Purists will sniff at having a bread machine but I’ve made bread prior to getting a bread machine and I tell you, it was tough. Kneading bread is not exactly easy. It takes strong arms and lots of determination to make a good loaf of edible bread.
While I don’t mind eating ‘gwai lo’ bread, you know, the type that is chewy and full of mind-expanding goodness (oats, rye, barley etc), after sometime I want some soft textured bread. The kind that is similar to Gardenia and perhaps now Massimmo.
And while I do live near to a local bakery called Amei which bakes bread without preservatives, I somehow think I should be making bread. Call it an intense fascination with bread or the desire to cross one more thing off my list.
So, let’s see – how long have I had the machine? Possibly 5 months.
In that span of time, I’ve tried like 5 different types of bread recipes. You name it, I’ve tried it. Thanks to reading Flavours magazine and my bread bible, trawling King Arthur Flour’s website and a bunch of helpful blogs out there, I’ve experienced bread-making at its maniacal.
I tried the water roux method (tang zhong method which is clearly a favourite for most people who love Asian style soft breads and buns) and also the much-talked about Alex Goh’s sponge method. The sponge method is similar to tang zhong; the only difference is you don’t need to cook the flour and water mix, you just pour boiling water over the bread flour.
Both methods are good. They create breads which are soft like pillows. I even made sausage rolls. The only drawback was, the bread tasted good the day it got out of the oven. The day after, the rolls were a tad hard.
With a bread machine, it wasn’t that difficult to use either tang zhong or sponge method. I just put all the ingredients into the machine (all liquid ingredients plus tang zhong or sponge followed by the dry ingredients) and set it to the DOUGH programme. It kneads the dough and even proofs it. It does take a while though so this is not something you want to do on a day when you’re rushing around.

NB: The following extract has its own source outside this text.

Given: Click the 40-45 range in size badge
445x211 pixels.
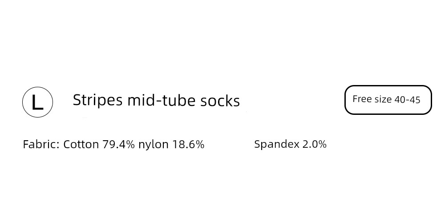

I finally tested a bread recipe which I really liked – the bread smells heavenly when it’s baking, it tastes soft and buttery (even without pats of butter) and fragrant and the best part, it retains its lovely softness the day after! Even Nic gave this a thumbs-up – we polished off the whole loaf in two sittings. That’s how amazing this recipe is.
And to think I almost passed it over!
I looked at the ingredients and didn’t see what made it so exceptional. And to think it is made entirely in the bread machine. All I did was eat the bread.
Pullman Loaf - a soft, milky white bread
A closer look at the sliced Pullman loaf

Here’s the recipe for the Pullman Loaf. It’s called Pullman because it’s supposed to be baked in the oven in a pullman tin (a bread tin with a sliding cover so that the bread is square shaped – like the kind of roti you get from your roti shop). I didn’t have one so I just decided to do it all in the bread machine.
Pullman Loaf
Put the ingredients in this order in your bread machine:
190 ml chilled UHT milk
330 gm bread flour
30 gm caster sugar
1 1/2 tsp instant yeast
1/2 tsp salt (do not put the salt near the yeast; salt inhibits the yeast)
Set your machine to BASIC and let it knead.
About five minutes into the kneading, open up your machine and add 25 gm of cut up butter.
Close the lid and let the machine do its work. After 3 hours, your bread is ready!
It will have a lovely brown crust (choose MEDIUM crust setting on your machine).
You won’t be able to resist slicing into this bread the moment it comes out of the bread pan. But resist you must. At least let the bread cool for 30 minutes. It will be eaten up with relish!
This is definitely the kind of no-fail bread recipe any newbie bread enthusiast can try.
Of course you can knead this bread by hand. I haven’t tried it yet so I can’t tell you how it’s made but trust me, if you swoon over bread like me, go get a bread machine.
Calculate your credit card points and redeem one!